» **ASSIGNMENT**:
Set down again, exactly and only, the lines from the one that contains "Task: Click the Delete trash can icon" through the last line of the records below, both included, but not the pictures.

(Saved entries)
'''
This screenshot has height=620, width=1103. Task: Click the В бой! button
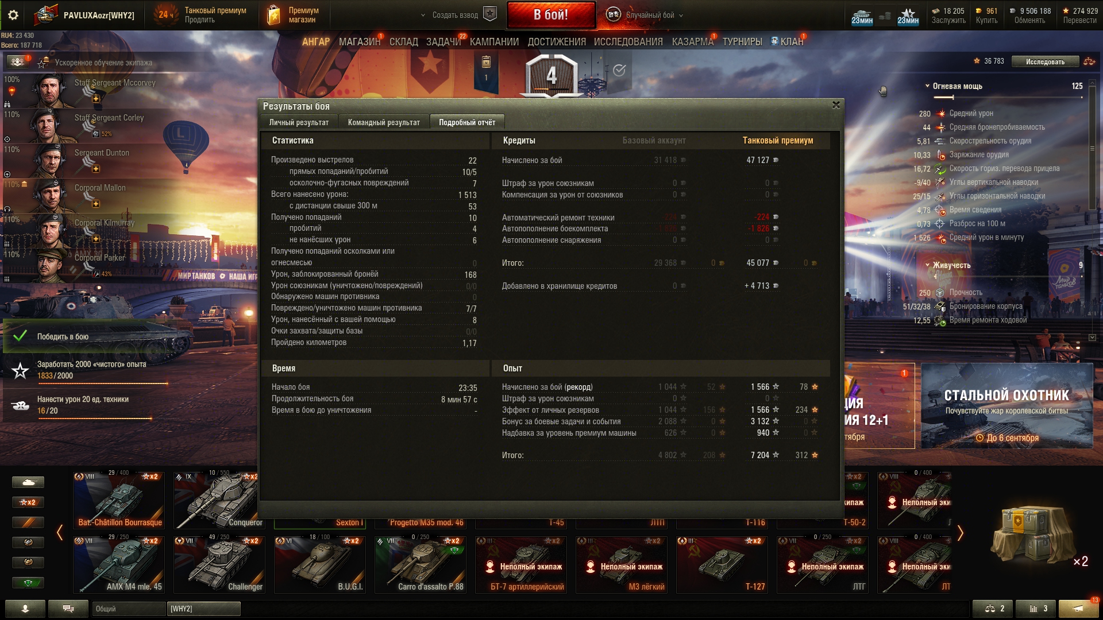[551, 15]
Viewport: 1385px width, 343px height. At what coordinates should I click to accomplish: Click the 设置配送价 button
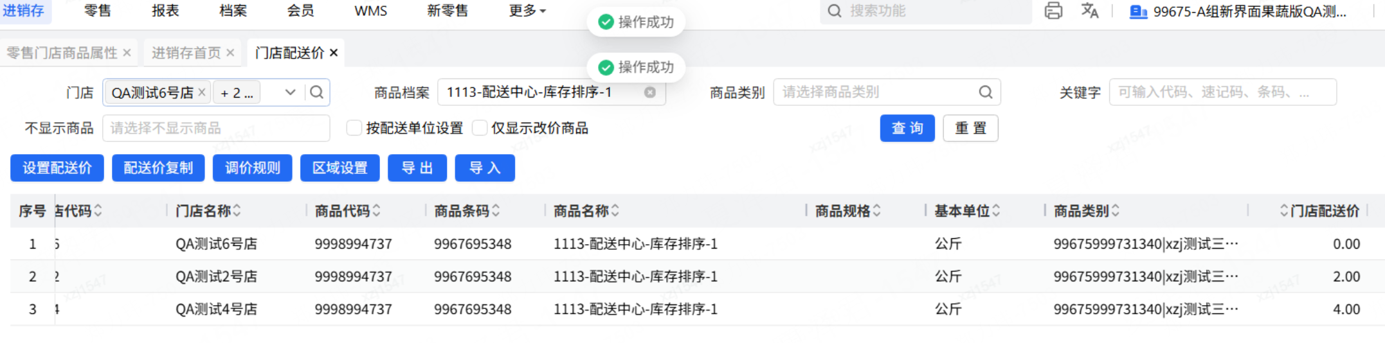click(57, 168)

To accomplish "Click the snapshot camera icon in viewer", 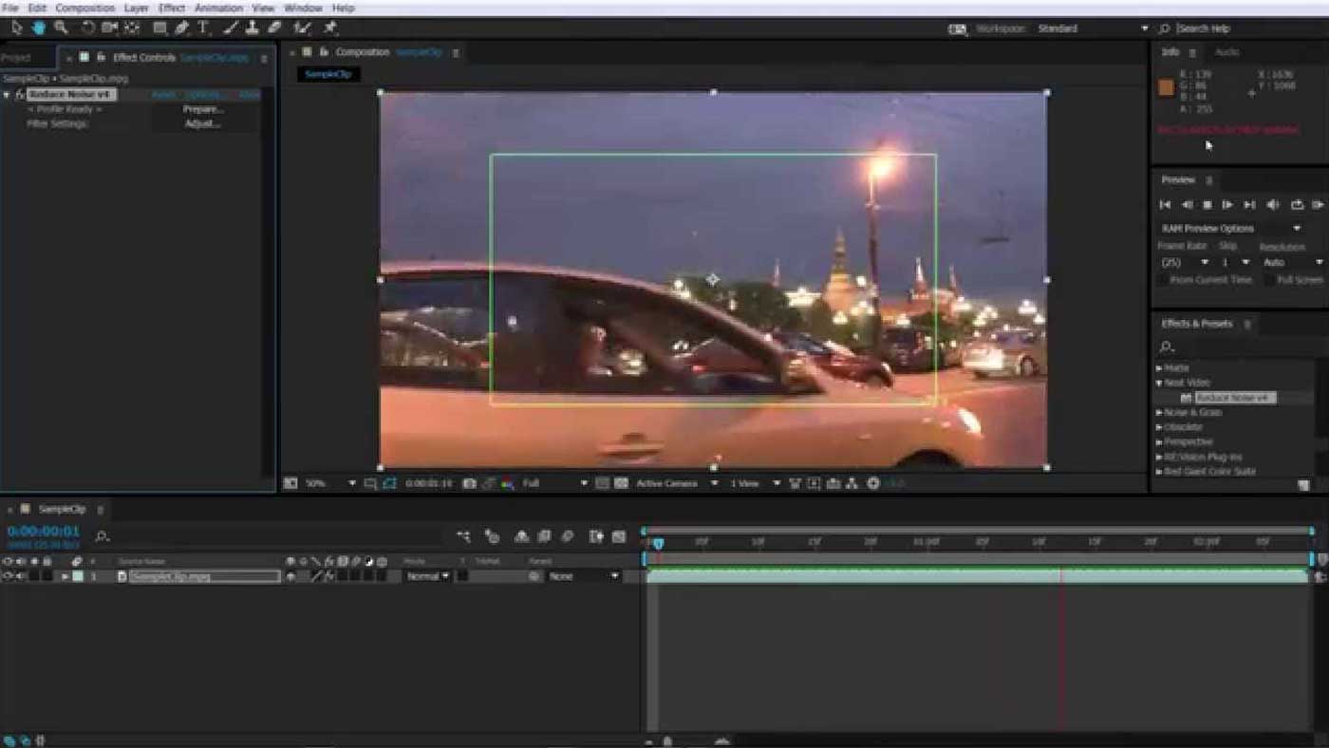I will (x=469, y=483).
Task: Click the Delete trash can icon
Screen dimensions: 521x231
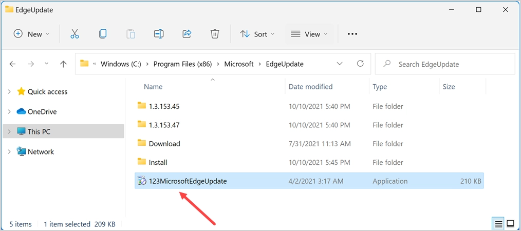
'''
» **RESULT FOR THIS EXERCISE**:
Task: Click the Delete trash can icon
Screen dimensions: 521x231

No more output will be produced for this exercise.